Before anyone asks for my subscription to the hang-'em-and-flog-'em society, let me say that the problem with corporal punishment (and one of the problems with capital punishment) is that even with discretionary sentencing, human nature leads the public, and certain courts and certain judges, to over emphasise one type of punishment.
We all like to generalise, and we are all creatures of habit. If flogging works on one case of sheep theft... we'll, it's
bound to work on all of them, isn't it? Add to that the modern media's coverage of cases tending not to go into the detailed nuances of each case, instead using somewhat simplistic headlines summaries (or worse, in the tabloids), and it's easy to see how things get out of hand.
If you don't believe me, just look at prison sentences. Even with all the other options of community rehabilitation, probation, tagging, what-have-you, and such-and-such, the public still doesn't seem to think that an offender has been properly punished until they have worn a suit with arrows on it and broken rocks in the hot sun. And juries (and judges) are drawn from the public. This is in spite of the fact that this view of prison is at least 50 years out of date anyway, and regardless of whether the particular punishment will have any impact at all on the particular offender's likelihood of doing it again when they get out.

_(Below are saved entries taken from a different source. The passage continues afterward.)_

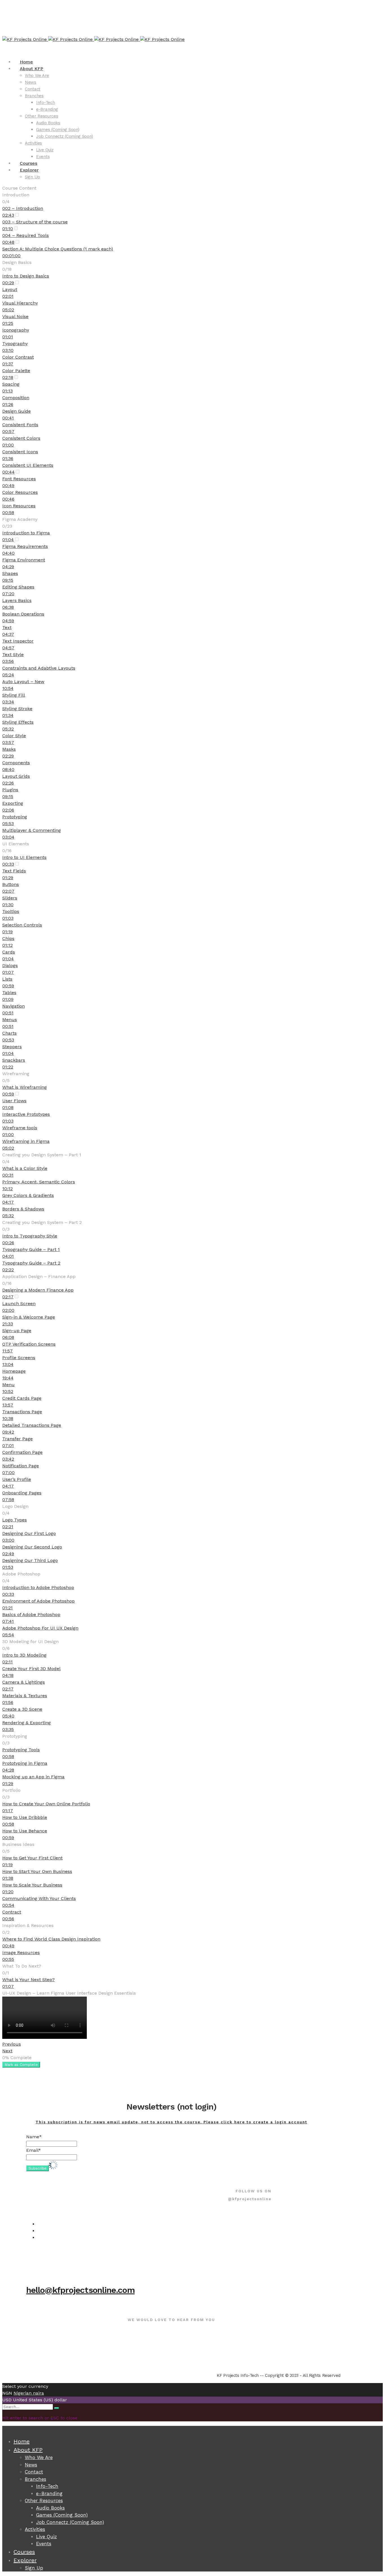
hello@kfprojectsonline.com (80, 2290)
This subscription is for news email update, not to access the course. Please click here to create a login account (171, 2122)
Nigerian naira (29, 2393)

And even after all that, I maintain that punishment is not a deterrent to crime anyway. I think crimes fall into two categories - those that are committed on impulse with no thought, in which case no thought is given to any consequences; and those that are planned, in which case the perpetrators doesn't hope not to be
punished, they hope not to be
caught.
Everyone knows that one is dependent on the other - you can't be punished if you haven't been caught, can you? We just seem to forget this obvious dependency when we think about punishment - "hang 'em" - which just means we haven't really thought about it
ourselves, it seems to me.
I think more policemen and, in particular, more and better detectives would be a greater deterrant than five or ten extra years in jail
if they get caught and
if they then get found guilty at trial.
2) Is the judge warranted in changing the jury's verdict or is this an invitation to judicial activism? From reading the quoted material, I don't think the judge
has changed the jury's
verdict, but has changed their
sentence. Given my misgivings about jury sentencing outlined below, I don't see this as a problem.
QUOTE
I'm not sure of the procedural merit of a judge circumventing a jury's sentence, but I certainly like his approach. While I like the idea here I can't help but wonder if there is a risk that this type of sentencing could get out of control or abused if it turns out to be effective.

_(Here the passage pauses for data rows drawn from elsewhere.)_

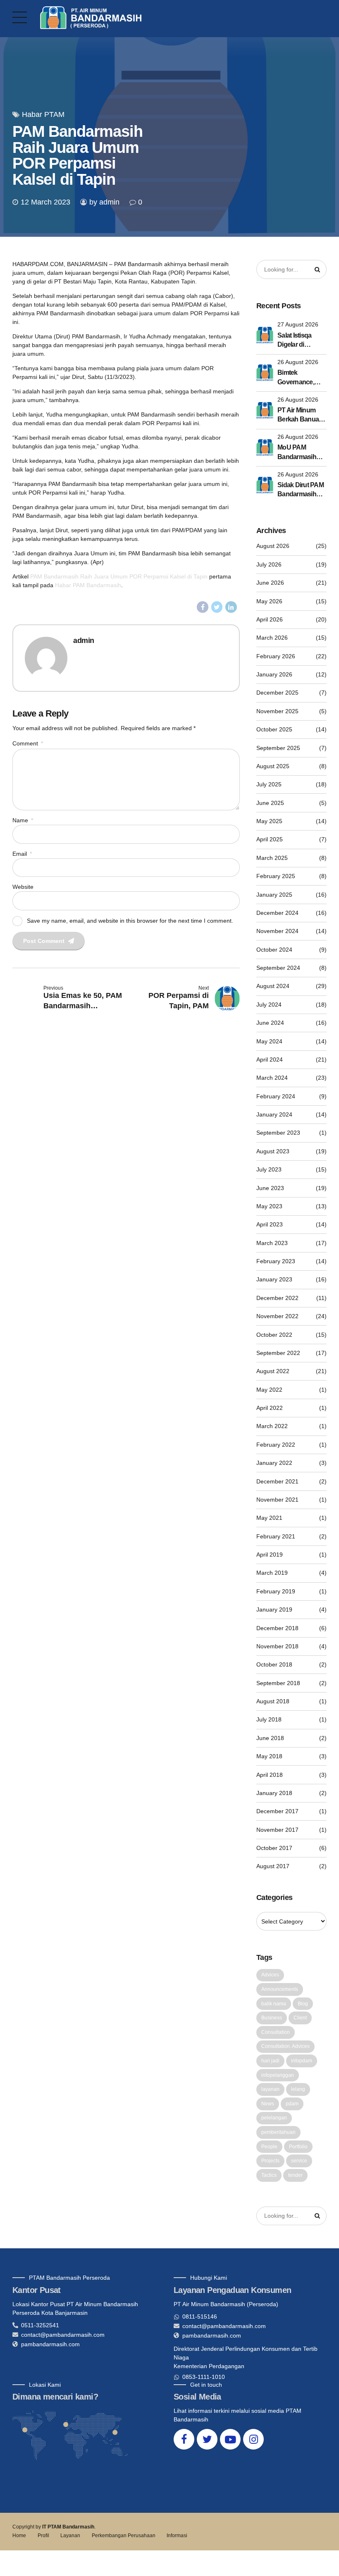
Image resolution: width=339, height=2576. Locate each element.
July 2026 (269, 564)
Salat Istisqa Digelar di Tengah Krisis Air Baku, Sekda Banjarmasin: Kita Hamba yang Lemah (302, 341)
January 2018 (274, 1793)
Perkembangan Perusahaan (123, 2535)
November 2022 (277, 1316)
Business (271, 2018)
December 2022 (277, 1298)
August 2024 (272, 986)
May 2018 (269, 1756)
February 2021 (275, 1536)
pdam (292, 2104)
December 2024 (277, 912)
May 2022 (269, 1389)
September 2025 (278, 748)
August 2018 (272, 1701)
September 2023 (278, 1132)
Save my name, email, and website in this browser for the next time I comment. (130, 920)
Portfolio (298, 2147)
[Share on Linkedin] (231, 607)
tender (295, 2175)
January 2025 (274, 894)
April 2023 (269, 1224)
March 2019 (272, 1572)
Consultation (275, 2032)
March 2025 (272, 858)
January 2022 (274, 1462)
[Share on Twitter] (217, 607)
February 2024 (275, 1096)
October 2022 (274, 1334)
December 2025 (277, 692)
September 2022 (278, 1353)
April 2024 (269, 1059)
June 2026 (270, 582)
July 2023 (269, 1169)
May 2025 (269, 821)
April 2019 (269, 1554)
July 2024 (269, 1004)
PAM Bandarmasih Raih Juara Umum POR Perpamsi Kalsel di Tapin (119, 576)
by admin (104, 202)
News (267, 2104)
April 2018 (269, 1774)
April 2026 (269, 619)
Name (22, 820)
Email (22, 853)
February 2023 (275, 1261)
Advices (270, 1975)
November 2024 (277, 931)
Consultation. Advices (285, 2046)
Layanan (70, 2535)
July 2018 (269, 1719)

I'm nervous of juries deciding sentencing full stop. I would much rather that juries limit themselves to deciding guilt or innocence, and allow judges to dish out the sentences in accordance with published guidelines for each jurisdiction. They have to be guidelines so that judges can tweak sentences up or down to fit the crime.
And like you, I think this risks being the thin end of the wedge. The first mental image I got reading the opening post was that of someone in the stocks on the village green having rotting vegetables thrown at them. I think we as a society have outgrown the need for such things, don't you? (The social need hasn't gone altogether, which explains the popularity of reality TV shows like "Big Brother" or "Survivor".)